> Exercise:
Print verbatim every line starting at the one that contains "Instruction: Open the" and ending at the final line of the records; include both endpoints.

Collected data
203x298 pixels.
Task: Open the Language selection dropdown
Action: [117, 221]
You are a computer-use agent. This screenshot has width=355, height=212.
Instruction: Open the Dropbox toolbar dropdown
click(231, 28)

> Solution to this exercise:
Instruction: Open the Dropbox toolbar dropdown
click(231, 28)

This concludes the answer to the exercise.